Exercise aim | Of the records that follow, copy only the lines from the line containing "februar 2024 (18, 2379)" to the line containing "oktober 2025 (19, 2274)", both included, exactly as written.

___ Records for processing ___

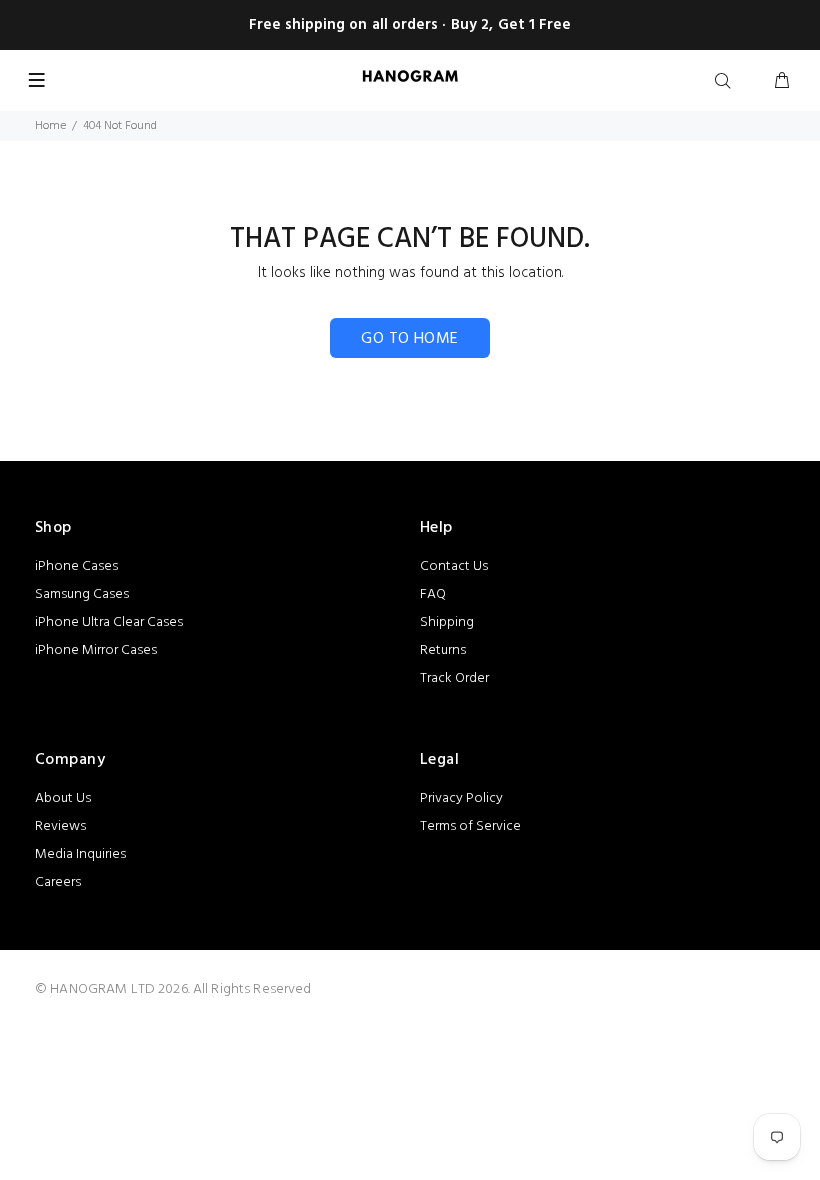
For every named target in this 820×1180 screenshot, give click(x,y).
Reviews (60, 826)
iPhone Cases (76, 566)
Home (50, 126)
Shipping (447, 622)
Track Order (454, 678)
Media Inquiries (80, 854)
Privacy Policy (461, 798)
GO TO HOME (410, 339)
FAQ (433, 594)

___
___ Records for processing ___

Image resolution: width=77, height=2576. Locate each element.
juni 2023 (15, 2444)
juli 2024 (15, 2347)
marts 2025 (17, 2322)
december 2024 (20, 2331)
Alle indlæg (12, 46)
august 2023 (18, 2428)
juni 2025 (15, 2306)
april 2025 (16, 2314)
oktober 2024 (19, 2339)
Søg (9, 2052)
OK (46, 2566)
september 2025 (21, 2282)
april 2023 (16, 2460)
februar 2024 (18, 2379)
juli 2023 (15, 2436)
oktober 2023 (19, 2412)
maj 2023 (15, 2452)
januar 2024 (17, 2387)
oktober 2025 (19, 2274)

___
___ Records for processing ___

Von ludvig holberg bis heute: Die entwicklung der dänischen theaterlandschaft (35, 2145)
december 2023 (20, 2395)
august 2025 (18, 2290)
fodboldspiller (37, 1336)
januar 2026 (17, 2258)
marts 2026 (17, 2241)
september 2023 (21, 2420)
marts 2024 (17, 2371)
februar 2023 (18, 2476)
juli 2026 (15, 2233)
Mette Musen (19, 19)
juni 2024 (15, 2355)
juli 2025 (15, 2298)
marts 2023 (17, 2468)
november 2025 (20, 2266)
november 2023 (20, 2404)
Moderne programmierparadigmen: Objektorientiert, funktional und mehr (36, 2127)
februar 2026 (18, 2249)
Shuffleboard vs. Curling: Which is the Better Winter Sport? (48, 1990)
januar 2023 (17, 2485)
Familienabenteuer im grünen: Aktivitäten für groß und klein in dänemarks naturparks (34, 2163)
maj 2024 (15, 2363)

___

Solution below |
februar 2024 (18, 2379)
juli 2023 (15, 2436)
oktober 2023 (19, 2412)
maj 2023 (15, 2452)
januar 2024 (17, 2387)
oktober 2025 (19, 2274)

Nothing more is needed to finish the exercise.